Zack has been described as one of the best and popular video game characters of the series. IGN UKs Dave McCarthy noted how Zack's role in the Compilation of Final Fantasy VII evolved as the series developed, to the point of him getting his own game. James Stephanie Sterling of GamesRadar+ found Zack to be one of video game's most sexually appealing male characters due to his personality and look.

Zack's role in Crisis Core has received mixed reactions. IGNs Ryan Clements particularly praised Zack's relationships with the other main characters. 1UP.coms Jeremy Parish agreed with Clements, arguing that Zack's story contrasted with other RPG plots, calling it "the heart of the game". GameSpys Gerald Villoria described Zack as "King of the Nice Guys", noting that even though he can be a "pretty hate-worthy character if you're the jaded type who mocks the typical Final Fantasy storyline", players who dislike him could come to appreciate him. Zack was also called an "endearing main character" by GameRevolution who stated that despite what the character goes through during the game, he still retains his friendly attitude. Like other reviewers, RPGamer viewed him to have the "full, soulful carriage of a Final Fantasy hero" due to his personal conflicts, despite his "artfully teased hair and devil-may-care grin". Although Eurogamers Simon Parkin found Zack's physical appearance to be highly similar to Cloud's, he added that "this fan service doesn't put a foot wrong until he reaches into his [Zack's] pocket, pulls out a mobile phone and speaks". On the other hand, PSXextremes Ben Dutka, felt that Zack was not worthy of his own game, believing that only players with "halfway decent memories" and a "hardcore completionist mentality" will be able to remember Zack's appearances in the original Final Fantasy VII. IGN UK expressed a mixed opinion about the character, feeling his personality was sometimes annoying, although it served to contrast with the serious attitudes of the other main characters. Similarly, VideoGamer.coms Wesley Yin-Poole called Zack Cloud's "identical twin in all but hair colour" and complained about his personality being "annoying" during the first half of the game. Destructoid agreed, telling players not to expect to enjoy Zack if they do not like "cocky teenagers" and even labelling him an "annoying cockhole".

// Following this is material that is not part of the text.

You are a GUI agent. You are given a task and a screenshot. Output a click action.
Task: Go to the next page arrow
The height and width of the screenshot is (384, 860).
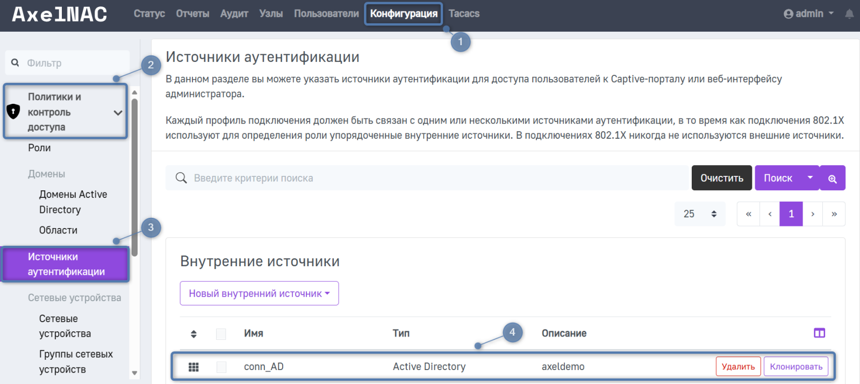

Besides his personality, Zack received commentary for his relationship with Angeal and Cloud. ScreenRant also praised the narrative of the Buster Sword in Crisis Core as it represents Angeal's and Zack's honors, with the latter passing it to Cloud in a John Woo-like movie. In "Why Is The Buster Sword Special In Final Fantasy 7?", TheGamer praised the narrative Square Enix gave its weapon, as Cloud inherited it from Angeal and Zack in their deaths and continues using it across Final Fantasy VII to save the planet from Sephiroth. Because the Buster Sword is important to Cloud's character, the player cannot get rid of such an initial weapon. In "Crisis Core: Final Fantasy 7 Reunion- The History of the Buster Sword", GameRant said that the weapon originates from Angeal's family as a treasure he always keeps, eventually passing it to Zack in his death whereas Zack passes it to Cloud. When it came to Cloud's taking the Buster Sword to Aerith's church in the final scene from Advent Children, multiple writers considered it symbolism of Zack and Aerith reuniting in the afterlife. Because Zack survives to the events of Crisis Core in the events of Remake, Meristation looks forward to his role in Rebirth and his link with Cloud.

There was also commentary about Zack's actors. Eurogamer praised Zack's English voice actor for doing a good job, noting "his character's maturing and developing over the 15-hour storyline". IGN AUs Patrick Kolan agreed, calling Rick Gomez's work "pretty likeable". Gameplanet criticized Rick Gomez's acting, finding it more immature than they expected. Caleb Pierce's work as the character in Reunion resulted in several complaints from reviewers due to lacking Gomez's appeal, making the character come across as untolerable due to lacking heroic and energetic tone from Gomez. The criticism from fans in regards to the new cast led to mods.